# Task description:
Set the material down again exactly, line by line, skipping each picture.

# Available records:
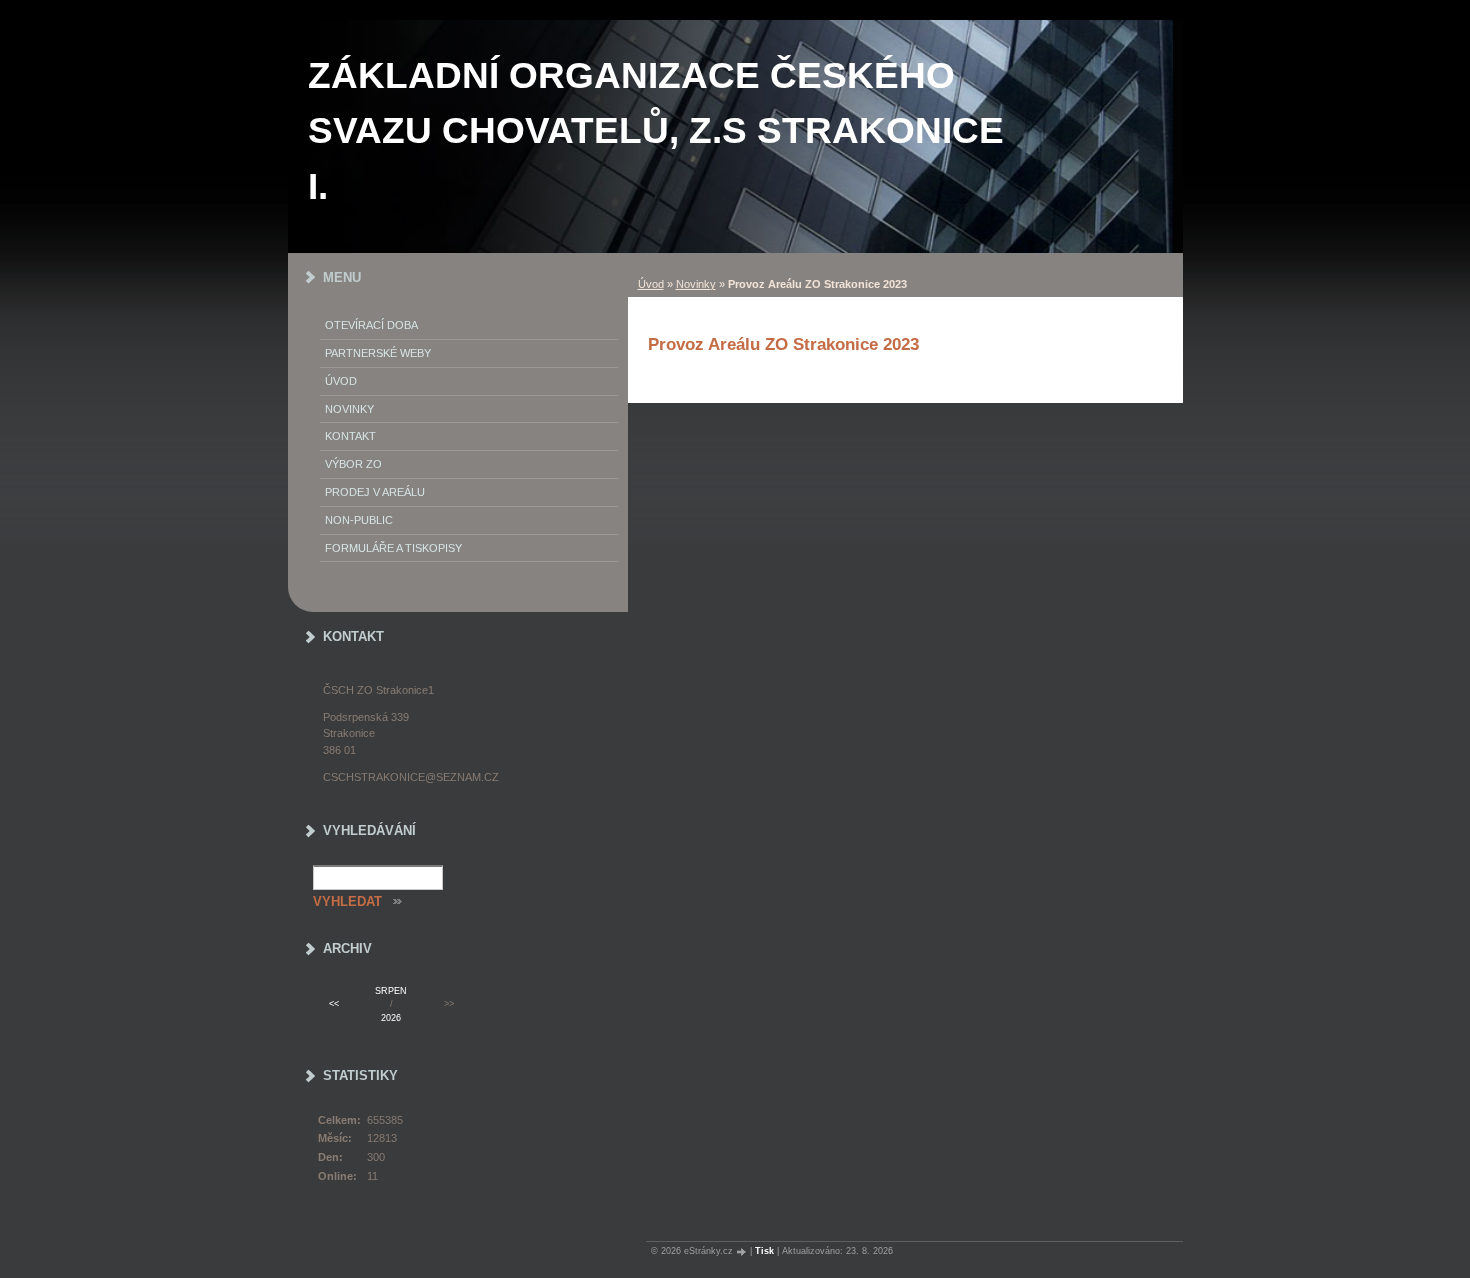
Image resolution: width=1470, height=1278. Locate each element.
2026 (391, 1018)
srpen (391, 991)
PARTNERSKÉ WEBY (378, 353)
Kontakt (350, 436)
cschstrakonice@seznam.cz (411, 777)
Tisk (764, 1251)
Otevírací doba (371, 325)
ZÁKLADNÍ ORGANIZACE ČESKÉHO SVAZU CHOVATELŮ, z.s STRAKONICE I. (656, 131)
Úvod (651, 284)
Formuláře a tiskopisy (393, 548)
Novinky (696, 284)
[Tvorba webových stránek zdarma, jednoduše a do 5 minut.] (743, 1251)
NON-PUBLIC (359, 520)
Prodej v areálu (375, 492)
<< (334, 1004)
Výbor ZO (353, 464)
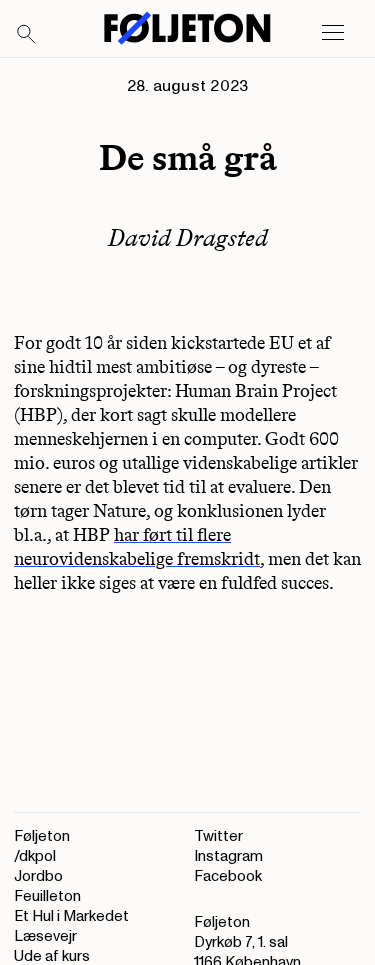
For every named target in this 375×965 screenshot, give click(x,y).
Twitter (218, 836)
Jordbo (38, 876)
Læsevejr (45, 936)
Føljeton (42, 836)
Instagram (228, 856)
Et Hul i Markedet (71, 916)
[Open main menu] (333, 33)
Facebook (228, 876)
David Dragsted (188, 237)
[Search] (27, 35)
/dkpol (35, 856)
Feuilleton (47, 896)
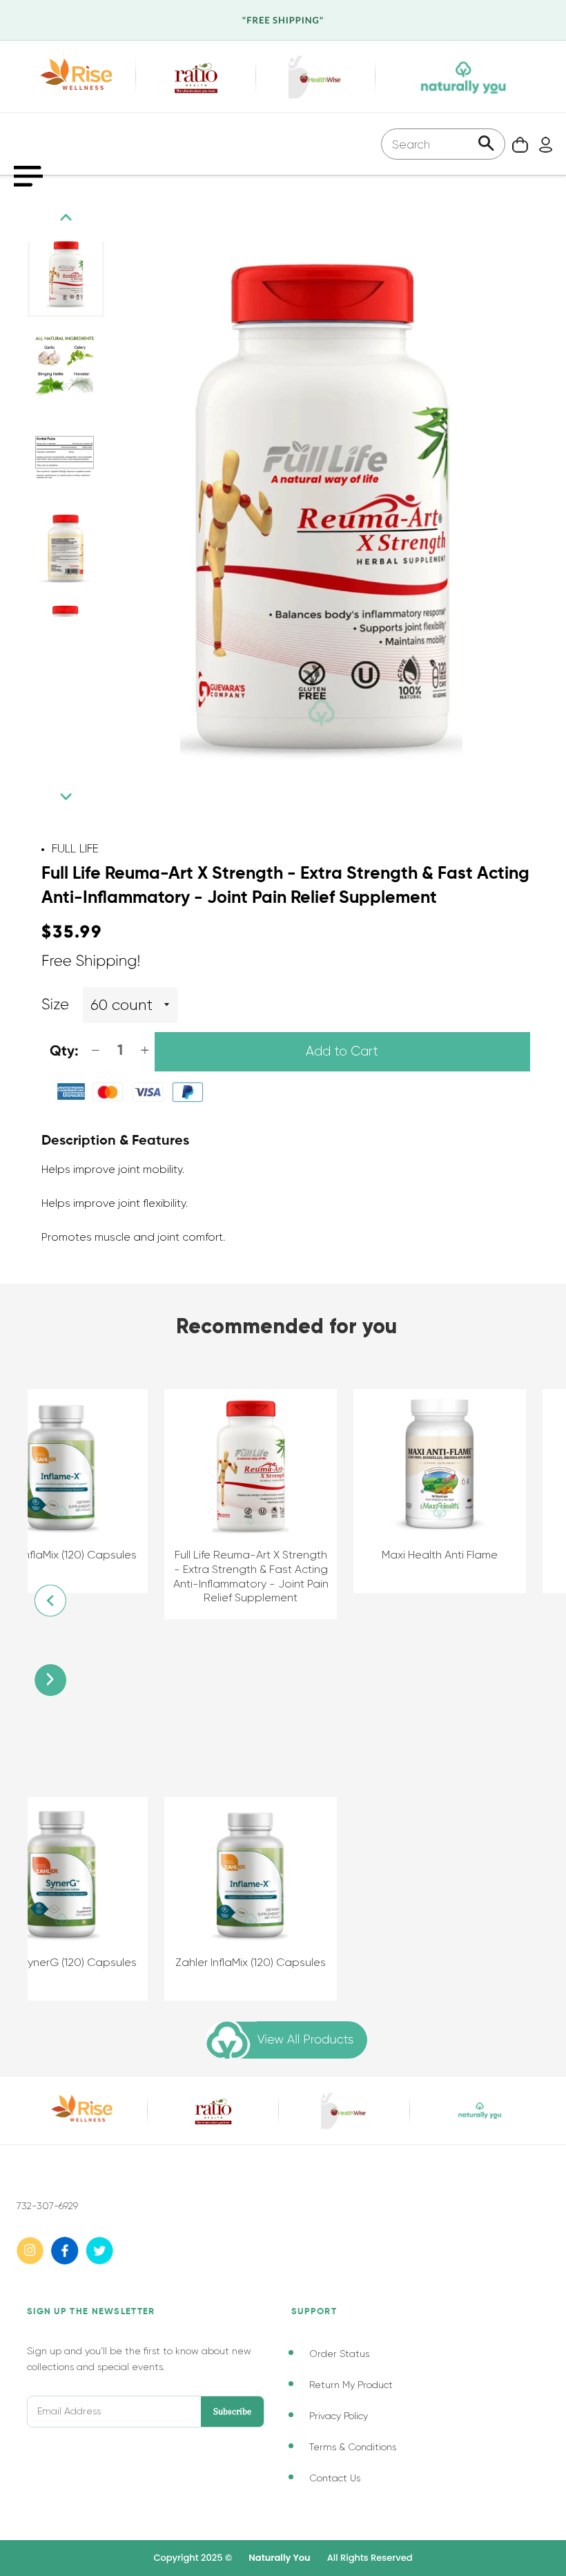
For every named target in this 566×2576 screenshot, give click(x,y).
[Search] (486, 144)
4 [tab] (83, 631)
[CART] (516, 144)
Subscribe (232, 2411)
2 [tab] (55, 631)
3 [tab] (69, 631)
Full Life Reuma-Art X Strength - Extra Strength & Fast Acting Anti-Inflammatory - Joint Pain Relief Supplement (251, 1576)
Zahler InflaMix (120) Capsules (250, 1962)
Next (66, 797)
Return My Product (351, 2384)
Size (55, 1004)
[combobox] (443, 144)
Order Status (339, 2353)
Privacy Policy (338, 2415)
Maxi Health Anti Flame (440, 1554)
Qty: (64, 1051)
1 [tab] (41, 631)
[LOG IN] (542, 144)
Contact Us (334, 2477)
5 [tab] (97, 631)
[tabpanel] (66, 273)
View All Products (305, 2040)
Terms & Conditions (352, 2446)
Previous (66, 217)
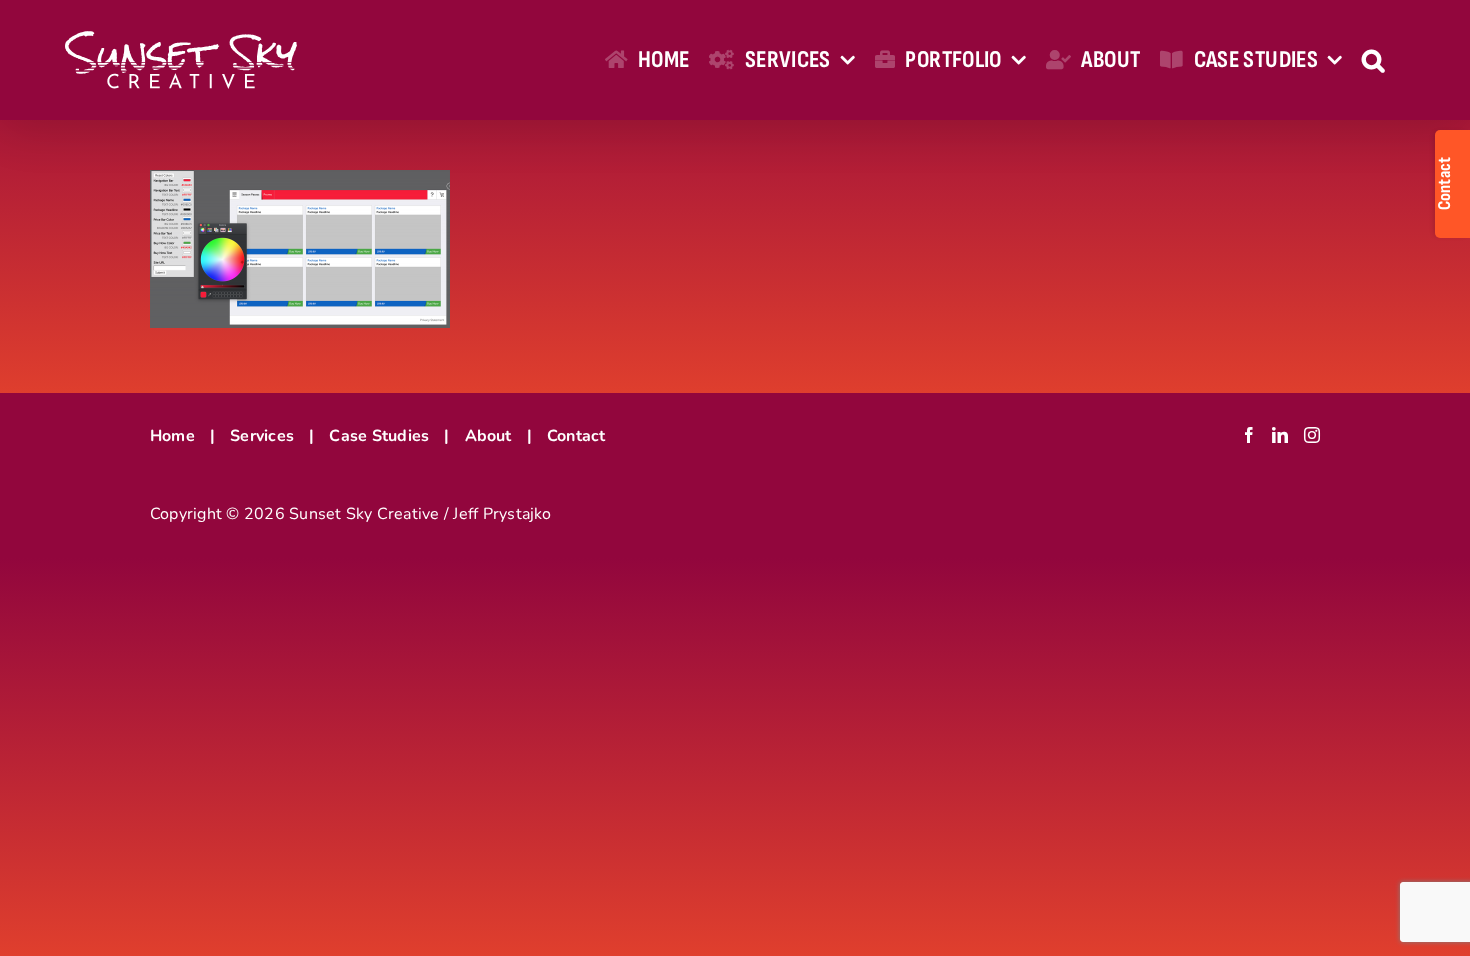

# Solution to this task:
Image resolution: width=1470, height=1278. Locate each element.
2026 (391, 1018)
srpen (391, 991)
PARTNERSKÉ WEBY (378, 353)
Kontakt (350, 436)
cschstrakonice@seznam.cz (411, 777)
Tisk (764, 1251)
Otevírací doba (371, 325)
ZÁKLADNÍ ORGANIZACE ČESKÉHO SVAZU CHOVATELŮ, z.s STRAKONICE I. (656, 131)
Úvod (651, 284)
Formuláře a tiskopisy (393, 548)
Novinky (696, 284)
[Tvorba webových stránek zdarma, jednoduše a do 5 minut.] (743, 1251)
NON-PUBLIC (359, 520)
Prodej v areálu (375, 492)
<< (334, 1004)
Výbor ZO (353, 464)
For every named target in this 375×965 screenshot, give click(x,y).
Twitter (218, 836)
Jordbo (38, 876)
Læsevejr (45, 936)
Føljeton (42, 836)
Instagram (228, 856)
Et Hul i Markedet (71, 916)
[Open main menu] (333, 33)
Facebook (228, 876)
David Dragsted (188, 237)
[Search] (27, 35)
/dkpol (35, 856)
Feuilleton (47, 896)
For every named target in this 566×2576 screenshot, give click(x,y).
[Search] (486, 144)
4 [tab] (83, 631)
[CART] (516, 144)
Subscribe (232, 2411)
2 [tab] (55, 631)
3 [tab] (69, 631)
Full Life Reuma-Art X Strength - Extra Strength & Fast Acting Anti-Inflammatory - Joint Pain Relief Supplement (251, 1576)
Zahler InflaMix (120) Capsules (250, 1962)
Next (66, 797)
Return My Product (351, 2384)
Size (55, 1004)
[combobox] (443, 144)
Order Status (339, 2353)
Privacy Policy (338, 2415)
Maxi Health Anti Flame (440, 1554)
Qty: (64, 1051)
1 [tab] (41, 631)
[LOG IN] (542, 144)
Contact Us (334, 2477)
5 [tab] (97, 631)
[tabpanel] (66, 273)
View All Products (305, 2040)
Terms & Conditions (352, 2446)
Previous (66, 217)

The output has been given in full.